TASK TO CARRY OUT
Show me each line of the listing below where the word "Screenshot" appears.

===== INFORMATION PROVIDED =====

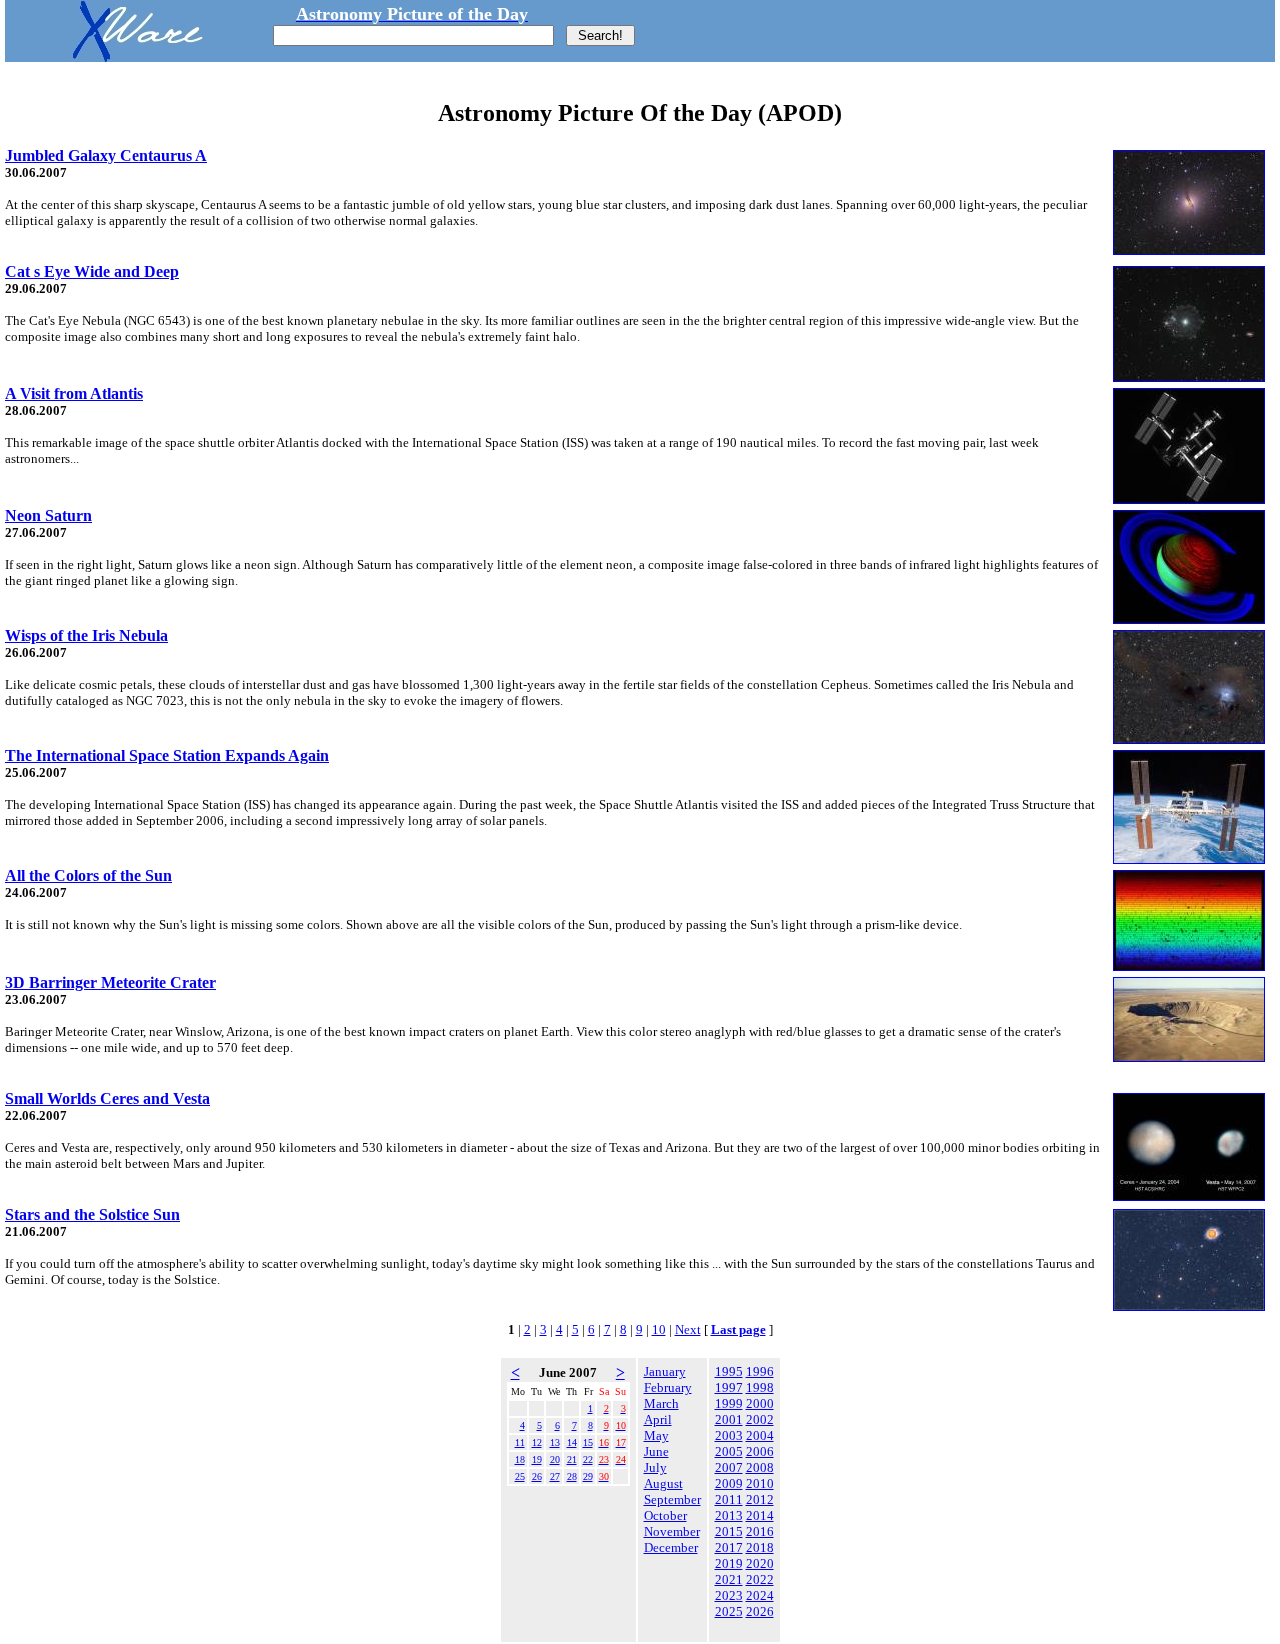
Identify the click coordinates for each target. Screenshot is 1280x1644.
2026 (760, 1611)
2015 (729, 1531)
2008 (760, 1467)
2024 (760, 1595)
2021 (729, 1579)
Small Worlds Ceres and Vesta (107, 1098)
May (656, 1435)
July (655, 1467)
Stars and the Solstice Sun (92, 1214)
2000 (760, 1403)
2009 (729, 1483)
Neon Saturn (48, 515)
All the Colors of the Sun (88, 875)
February (668, 1387)
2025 (729, 1611)
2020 (760, 1563)
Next (688, 1329)
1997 (729, 1387)
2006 (760, 1451)
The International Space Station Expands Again (167, 755)
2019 (729, 1563)
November (672, 1531)
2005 (729, 1451)
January (665, 1371)
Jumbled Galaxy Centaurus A (106, 155)
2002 (760, 1419)
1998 (760, 1387)
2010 (760, 1483)
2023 (729, 1595)
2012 (760, 1499)
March (661, 1403)
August (663, 1483)
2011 (729, 1499)
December (671, 1547)
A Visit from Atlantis (74, 393)
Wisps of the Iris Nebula (86, 635)
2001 (729, 1419)
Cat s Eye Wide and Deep (92, 271)
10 (659, 1329)
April (658, 1419)
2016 (760, 1531)
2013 (729, 1515)
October (665, 1515)
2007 (729, 1467)
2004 (760, 1435)
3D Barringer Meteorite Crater (110, 982)
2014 (760, 1515)
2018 (760, 1547)
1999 (729, 1403)
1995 (729, 1371)
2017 (729, 1547)
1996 (760, 1371)
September (672, 1499)
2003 (729, 1435)
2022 (760, 1579)
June (656, 1451)
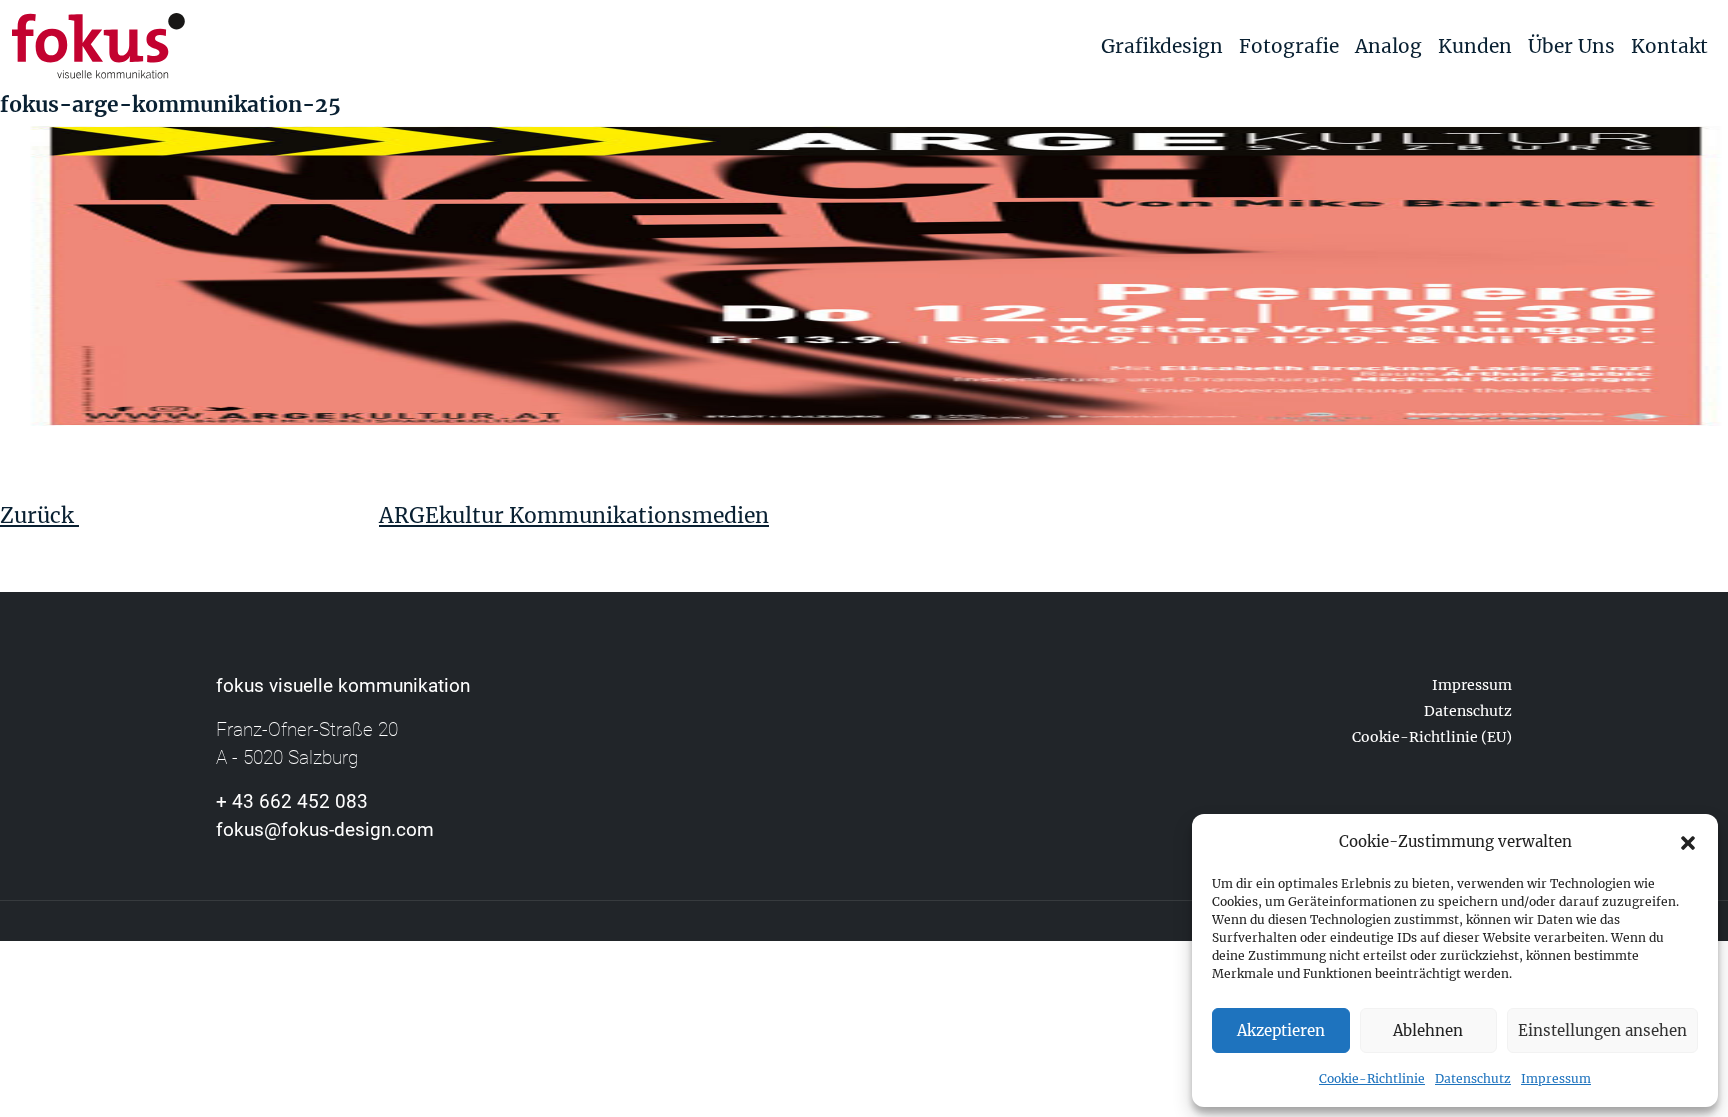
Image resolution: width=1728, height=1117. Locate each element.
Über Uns (1571, 46)
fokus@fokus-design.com (325, 829)
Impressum (1556, 1078)
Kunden (1475, 46)
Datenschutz (1473, 1078)
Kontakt (1669, 46)
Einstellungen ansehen (1602, 1030)
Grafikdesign (1162, 46)
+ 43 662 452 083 (292, 801)
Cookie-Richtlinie (1372, 1078)
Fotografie (1289, 46)
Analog (1388, 46)
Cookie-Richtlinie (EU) (1432, 737)
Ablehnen (1428, 1030)
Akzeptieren (1281, 1030)
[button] (1688, 842)
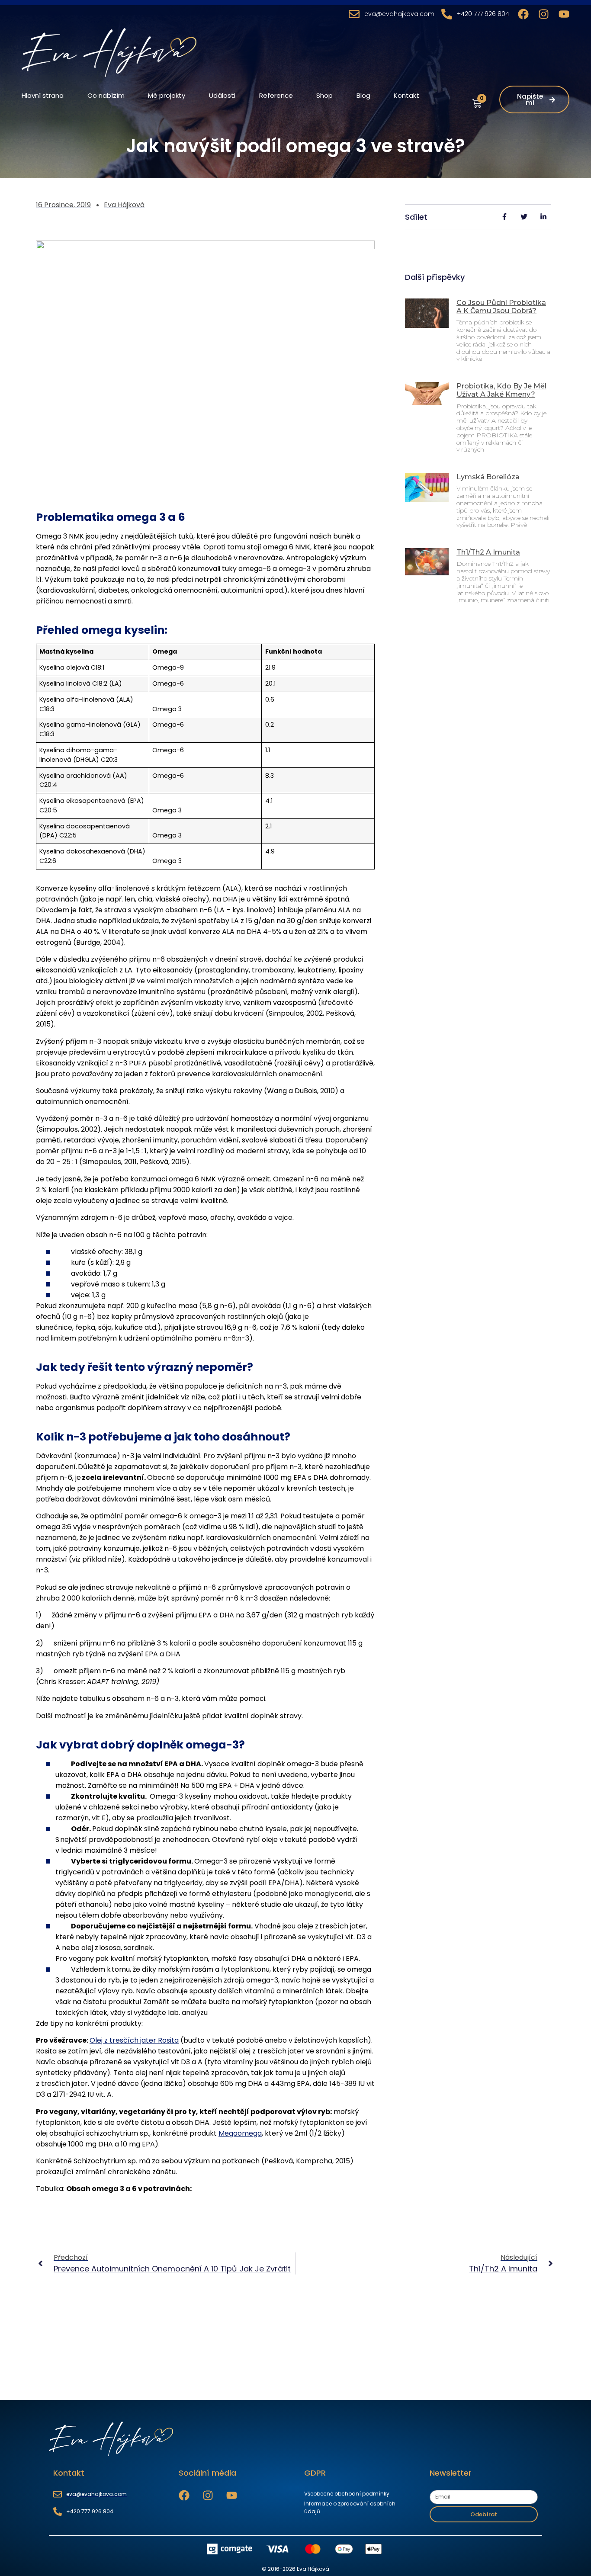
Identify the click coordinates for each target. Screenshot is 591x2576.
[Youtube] (564, 14)
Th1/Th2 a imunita (488, 552)
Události (222, 95)
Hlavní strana (43, 95)
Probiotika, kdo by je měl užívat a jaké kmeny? (501, 390)
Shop (324, 95)
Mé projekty (166, 95)
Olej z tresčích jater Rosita (134, 2040)
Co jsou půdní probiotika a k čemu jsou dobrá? (501, 306)
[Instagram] (543, 14)
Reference (276, 95)
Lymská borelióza (488, 477)
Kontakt (406, 95)
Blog (363, 95)
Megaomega (240, 2133)
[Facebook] (523, 14)
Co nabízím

=====

SOLUTION FOR THIS EXERCISE
Identify the click coordinates for each target. Screenshot is 1280x1644.
Identify the click coordinates for each target. Screenshot is 591x2576.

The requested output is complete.